Saved data entries:
***

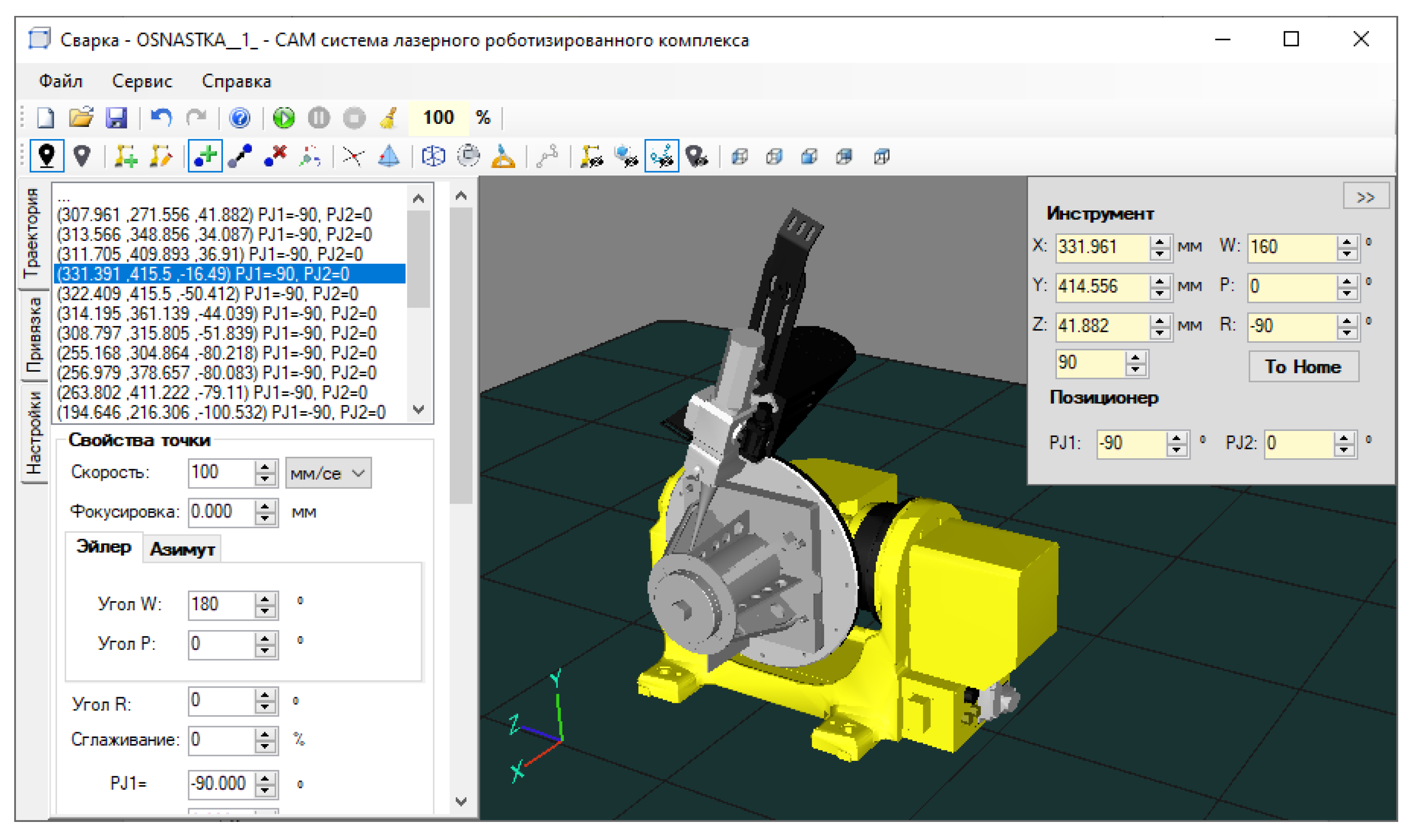Click the delete point icon with red X
Image resolution: width=1415 pixels, height=840 pixels.
275,156
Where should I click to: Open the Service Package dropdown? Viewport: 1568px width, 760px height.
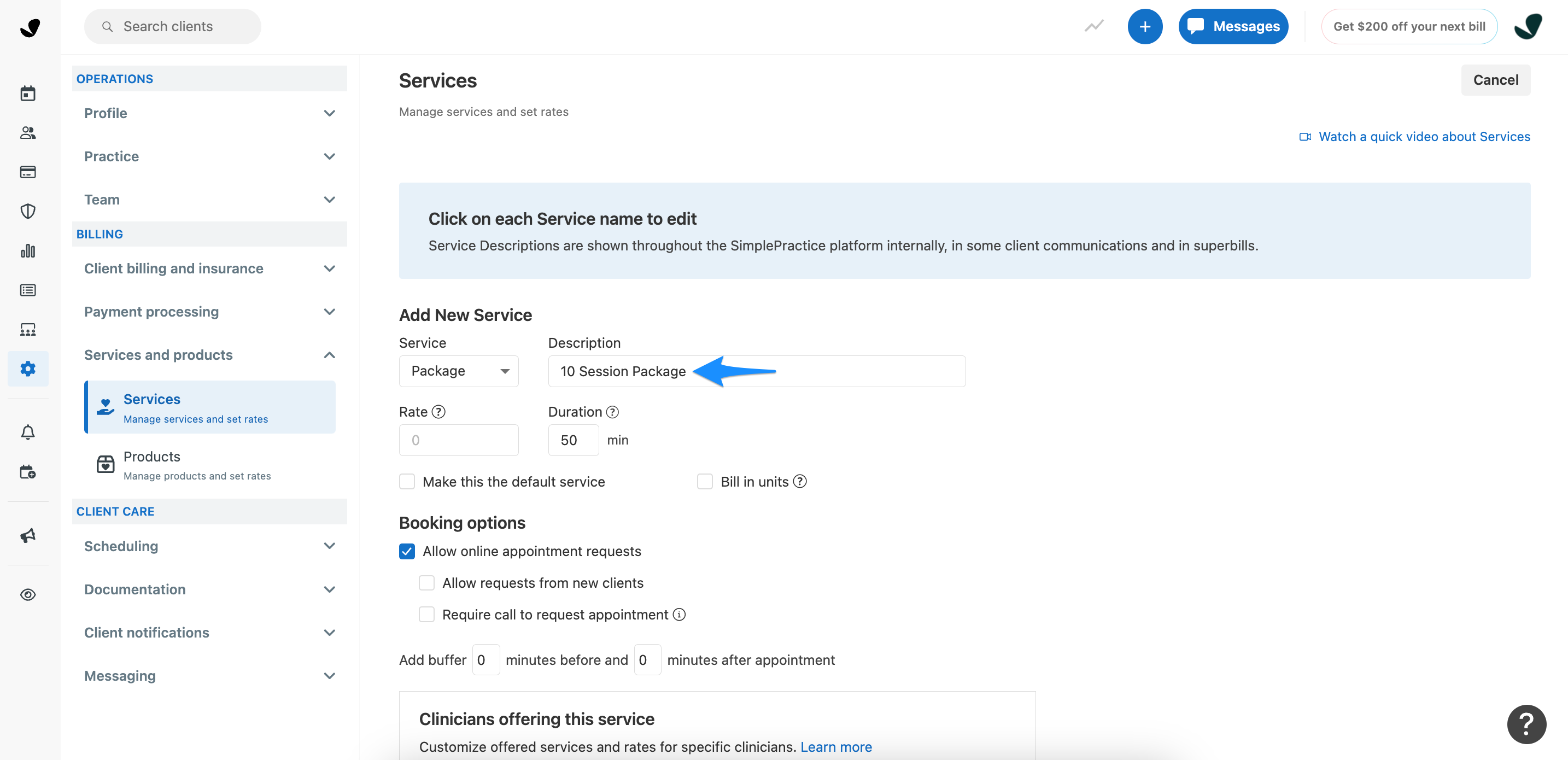pyautogui.click(x=458, y=371)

***

Assignment
Retype, word for word, the lines from the one with "Where should I" through the last line of the entries above, and only those lines. Leave pictures out.

Answer area
Where should I click to: Open the Service Package dropdown? Viewport: 1568px width, 760px height.
pyautogui.click(x=458, y=371)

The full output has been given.